══ Task input

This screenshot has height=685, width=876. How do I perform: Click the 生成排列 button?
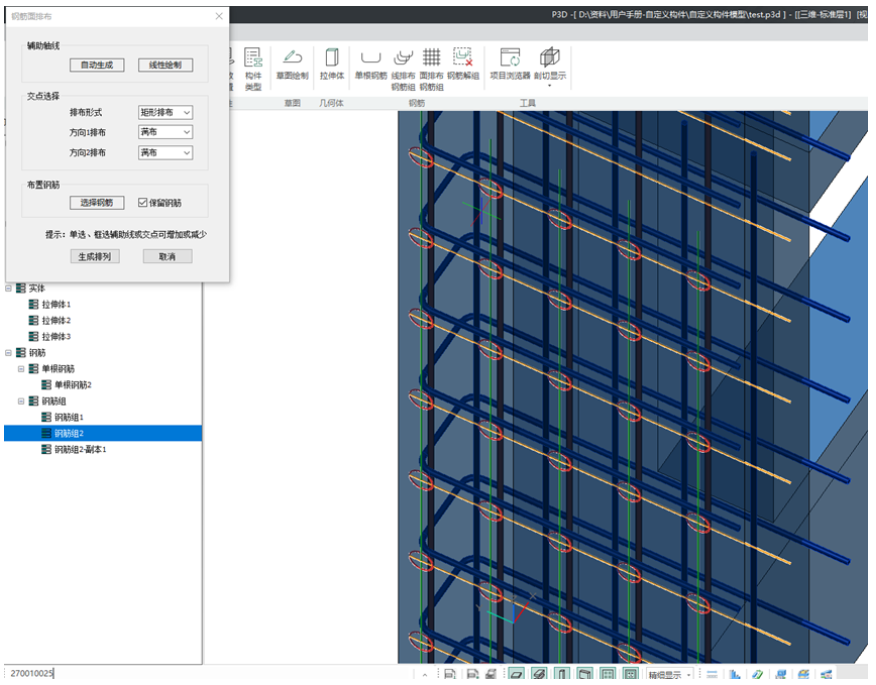(x=96, y=257)
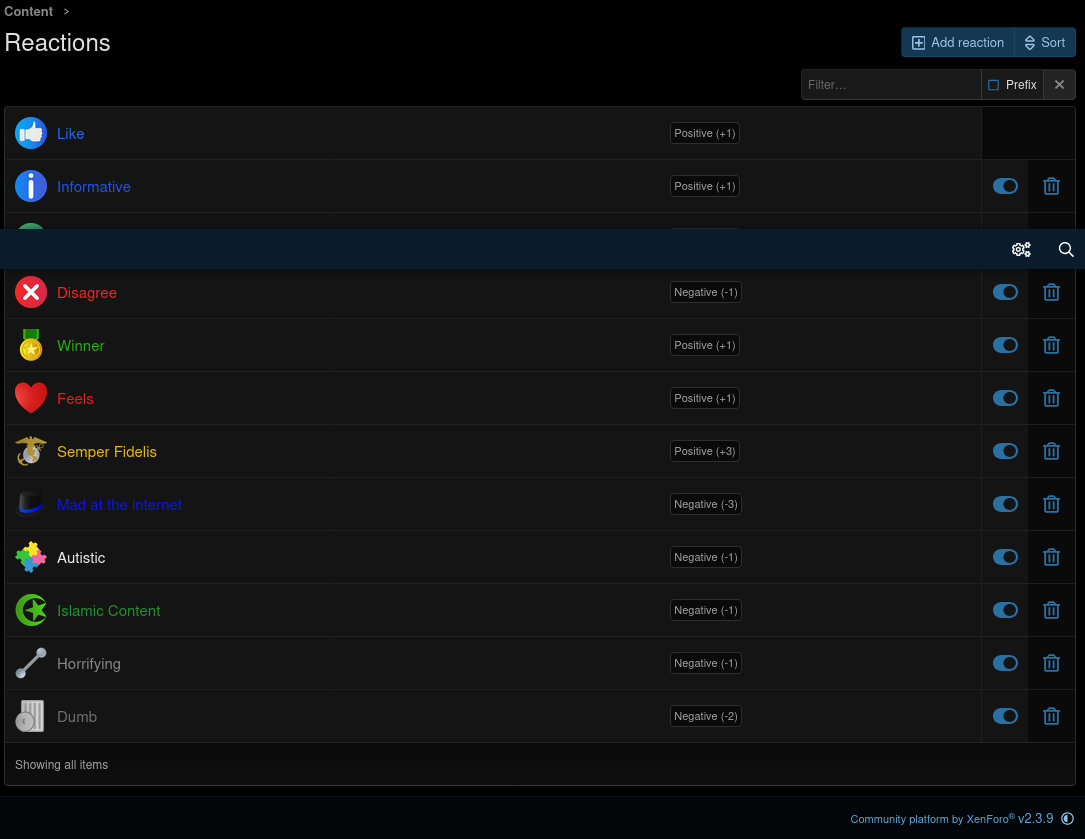The image size is (1085, 839).
Task: Open the Mad at the internet reaction
Action: (119, 505)
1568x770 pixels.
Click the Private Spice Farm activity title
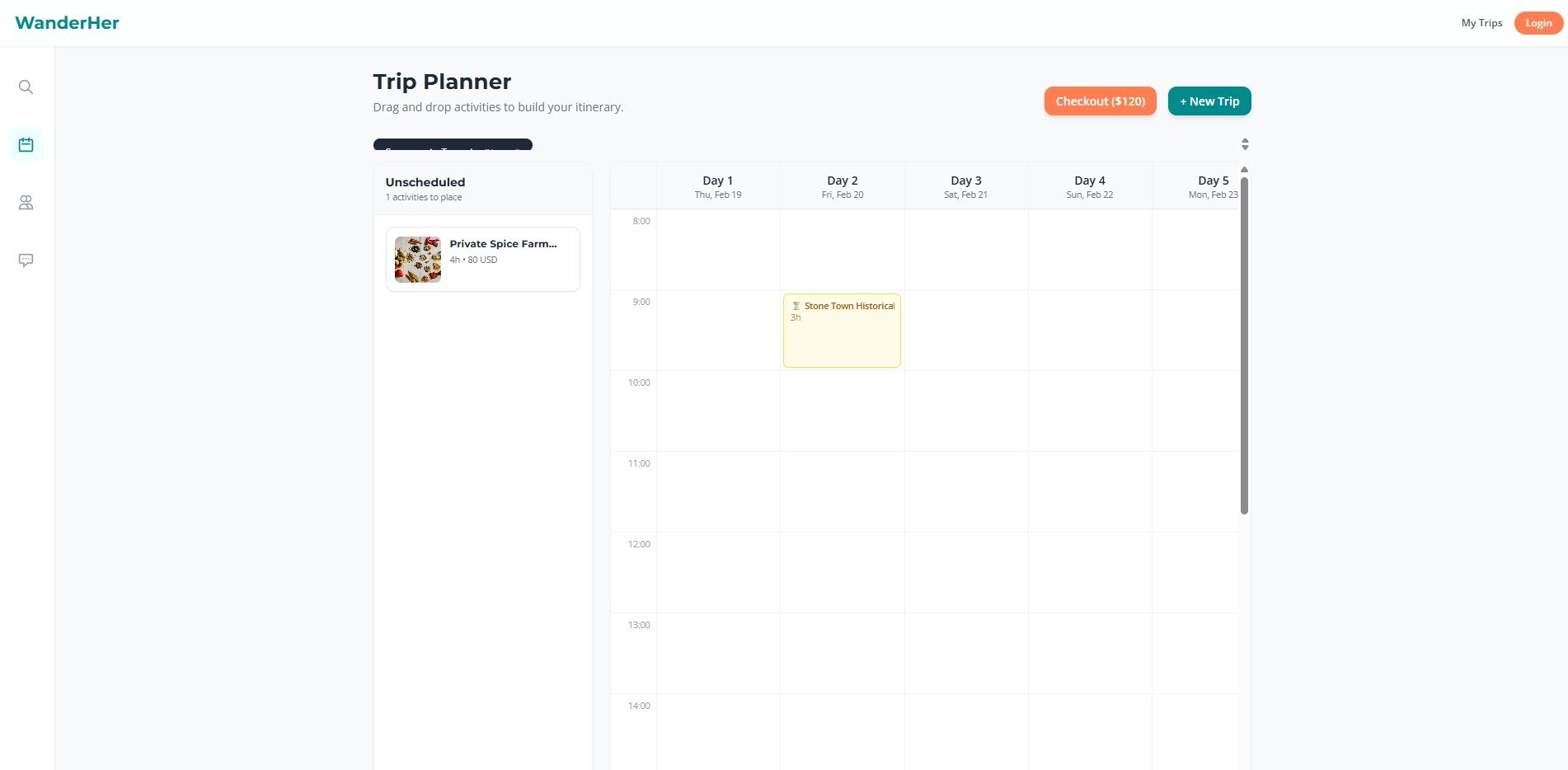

════

● **Request**
Copy the data exactly, starting at the line that contains "1568x770 pixels." and going through the end of the data. Leave out any pictures.

● **Task result**
1568x770 pixels.
Click the Private Spice Farm activity title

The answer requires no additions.